DATA TO EXAMINE

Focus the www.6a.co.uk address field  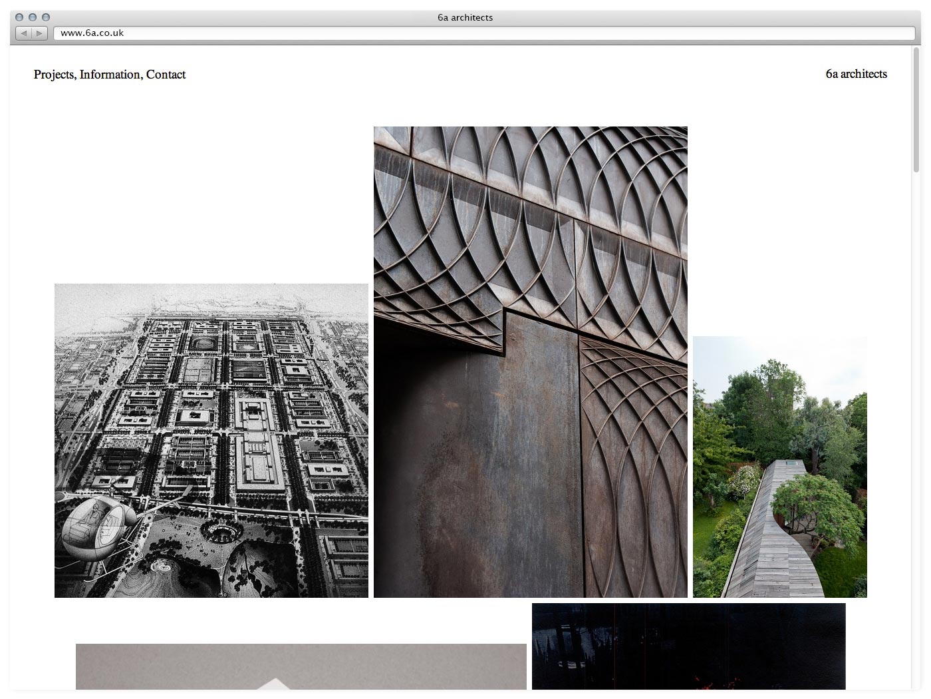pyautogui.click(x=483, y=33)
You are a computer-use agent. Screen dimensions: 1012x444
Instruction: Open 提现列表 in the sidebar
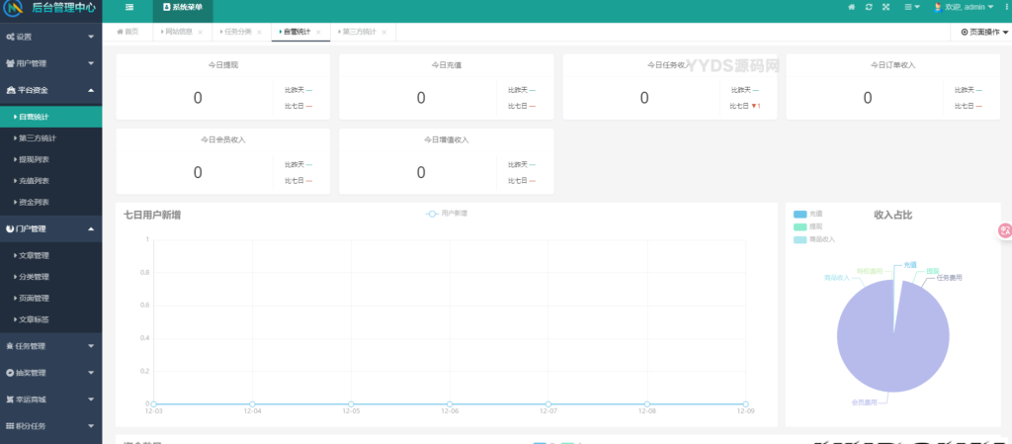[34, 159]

==

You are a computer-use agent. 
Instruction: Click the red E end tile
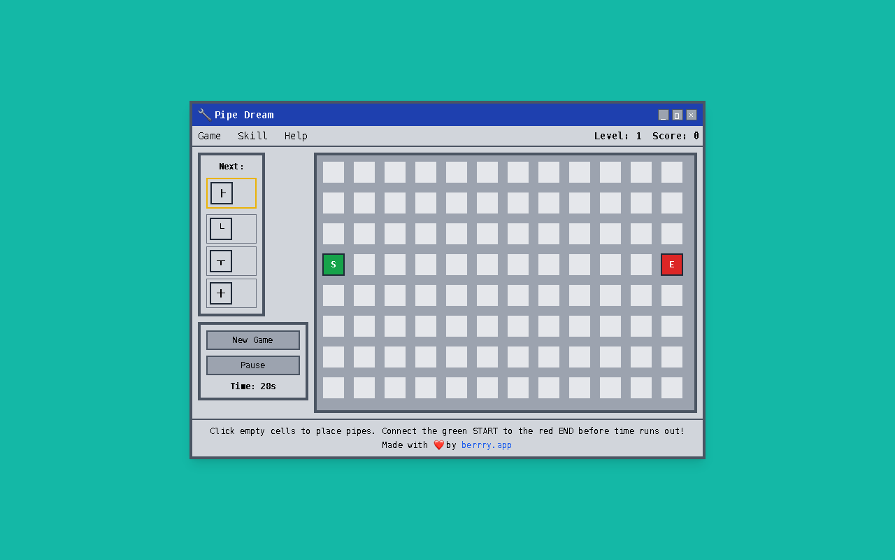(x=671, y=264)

TASK DIRECTIONS
How many lines of the listing hold the string "computer"? Give the number alone.

OUTPUT FOR THIS TASK
2